Task objective: If a line in the entries below holds the string "computer", copy it.

Records for the exercise:
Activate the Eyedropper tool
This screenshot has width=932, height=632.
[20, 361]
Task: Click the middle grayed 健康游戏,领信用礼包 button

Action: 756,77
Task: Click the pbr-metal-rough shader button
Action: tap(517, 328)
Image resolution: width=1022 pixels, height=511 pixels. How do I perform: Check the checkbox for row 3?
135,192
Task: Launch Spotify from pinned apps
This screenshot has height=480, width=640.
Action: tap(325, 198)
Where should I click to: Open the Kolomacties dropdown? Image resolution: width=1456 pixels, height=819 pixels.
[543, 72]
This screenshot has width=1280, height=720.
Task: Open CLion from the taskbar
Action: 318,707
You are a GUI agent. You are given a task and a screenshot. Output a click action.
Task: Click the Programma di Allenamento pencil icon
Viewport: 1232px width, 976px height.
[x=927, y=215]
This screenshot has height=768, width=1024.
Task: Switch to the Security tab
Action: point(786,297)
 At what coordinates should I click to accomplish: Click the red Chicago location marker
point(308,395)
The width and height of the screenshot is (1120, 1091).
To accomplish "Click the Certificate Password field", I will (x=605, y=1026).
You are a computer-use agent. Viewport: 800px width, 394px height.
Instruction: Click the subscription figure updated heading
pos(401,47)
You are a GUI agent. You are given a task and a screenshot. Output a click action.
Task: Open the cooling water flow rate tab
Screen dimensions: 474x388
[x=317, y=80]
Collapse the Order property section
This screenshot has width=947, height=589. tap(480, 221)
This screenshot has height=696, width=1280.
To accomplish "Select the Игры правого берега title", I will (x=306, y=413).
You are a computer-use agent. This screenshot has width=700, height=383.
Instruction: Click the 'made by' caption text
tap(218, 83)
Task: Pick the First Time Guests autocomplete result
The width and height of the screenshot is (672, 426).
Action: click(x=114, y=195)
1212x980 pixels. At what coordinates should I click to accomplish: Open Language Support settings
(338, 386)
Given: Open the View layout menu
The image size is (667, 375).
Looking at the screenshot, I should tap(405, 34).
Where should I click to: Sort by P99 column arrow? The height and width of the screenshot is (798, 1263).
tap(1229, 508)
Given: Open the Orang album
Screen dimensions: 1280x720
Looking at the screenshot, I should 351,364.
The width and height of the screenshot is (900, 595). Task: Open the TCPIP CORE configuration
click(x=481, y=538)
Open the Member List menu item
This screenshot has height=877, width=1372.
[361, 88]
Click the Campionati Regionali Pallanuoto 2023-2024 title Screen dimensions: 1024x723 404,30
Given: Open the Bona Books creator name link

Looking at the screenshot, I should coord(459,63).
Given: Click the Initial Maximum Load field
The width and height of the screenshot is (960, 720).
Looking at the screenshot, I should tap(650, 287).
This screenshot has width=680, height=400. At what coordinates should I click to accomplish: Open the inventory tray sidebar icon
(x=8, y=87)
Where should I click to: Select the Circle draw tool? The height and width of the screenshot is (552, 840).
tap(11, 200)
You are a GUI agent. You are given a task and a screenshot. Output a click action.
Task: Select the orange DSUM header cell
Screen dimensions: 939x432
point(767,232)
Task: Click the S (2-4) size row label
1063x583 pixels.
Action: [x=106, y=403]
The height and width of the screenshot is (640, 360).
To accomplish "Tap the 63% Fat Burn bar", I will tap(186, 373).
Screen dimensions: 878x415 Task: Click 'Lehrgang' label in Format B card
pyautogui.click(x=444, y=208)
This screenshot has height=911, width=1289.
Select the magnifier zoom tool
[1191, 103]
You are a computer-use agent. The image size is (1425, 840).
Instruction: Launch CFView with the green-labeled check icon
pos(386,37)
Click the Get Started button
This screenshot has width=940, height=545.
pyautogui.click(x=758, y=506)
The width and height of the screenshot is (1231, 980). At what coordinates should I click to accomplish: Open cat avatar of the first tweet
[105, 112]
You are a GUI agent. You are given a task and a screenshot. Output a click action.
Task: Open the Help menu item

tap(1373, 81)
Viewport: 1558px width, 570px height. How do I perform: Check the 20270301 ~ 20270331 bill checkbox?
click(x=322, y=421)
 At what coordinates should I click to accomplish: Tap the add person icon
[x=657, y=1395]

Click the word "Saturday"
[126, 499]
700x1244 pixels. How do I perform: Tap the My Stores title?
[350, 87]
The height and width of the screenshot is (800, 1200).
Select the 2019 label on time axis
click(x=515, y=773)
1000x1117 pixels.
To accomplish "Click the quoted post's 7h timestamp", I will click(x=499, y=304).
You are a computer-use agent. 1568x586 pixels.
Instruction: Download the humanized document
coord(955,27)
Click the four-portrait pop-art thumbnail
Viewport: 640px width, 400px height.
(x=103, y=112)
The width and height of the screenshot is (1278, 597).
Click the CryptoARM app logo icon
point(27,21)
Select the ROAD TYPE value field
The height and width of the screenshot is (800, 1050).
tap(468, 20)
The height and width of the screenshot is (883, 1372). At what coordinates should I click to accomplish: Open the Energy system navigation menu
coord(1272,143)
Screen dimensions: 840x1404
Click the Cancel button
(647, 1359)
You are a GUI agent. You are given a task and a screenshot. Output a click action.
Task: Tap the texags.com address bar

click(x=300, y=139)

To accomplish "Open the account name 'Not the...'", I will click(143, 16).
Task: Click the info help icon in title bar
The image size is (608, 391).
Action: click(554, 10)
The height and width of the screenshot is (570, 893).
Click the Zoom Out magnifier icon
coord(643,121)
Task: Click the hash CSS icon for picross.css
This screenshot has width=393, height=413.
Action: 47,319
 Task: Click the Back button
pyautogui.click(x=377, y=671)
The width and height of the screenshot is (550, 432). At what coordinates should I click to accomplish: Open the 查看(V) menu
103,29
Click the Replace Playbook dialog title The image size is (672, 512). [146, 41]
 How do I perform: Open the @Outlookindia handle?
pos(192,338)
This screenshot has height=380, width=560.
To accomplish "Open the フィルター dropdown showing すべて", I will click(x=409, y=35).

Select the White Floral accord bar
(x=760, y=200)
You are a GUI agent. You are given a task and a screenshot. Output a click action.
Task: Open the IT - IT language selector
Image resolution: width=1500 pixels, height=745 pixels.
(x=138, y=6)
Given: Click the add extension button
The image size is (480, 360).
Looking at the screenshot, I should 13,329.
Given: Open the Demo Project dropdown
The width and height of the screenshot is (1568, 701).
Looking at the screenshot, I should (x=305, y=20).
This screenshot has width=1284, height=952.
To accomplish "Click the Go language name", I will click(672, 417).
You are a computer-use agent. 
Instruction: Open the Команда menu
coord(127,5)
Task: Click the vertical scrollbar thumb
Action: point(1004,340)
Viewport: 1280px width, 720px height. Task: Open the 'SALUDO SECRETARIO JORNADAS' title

Result:
You are a computer-use agent. Viewport: 800px width, 394px height.
You are a computer-use agent. This screenshot has width=700, height=383.
You are a computer-use agent. The image size is (1425, 840).
You are a computer-use agent. 1568x586 pixels.
You are a computer-use agent. 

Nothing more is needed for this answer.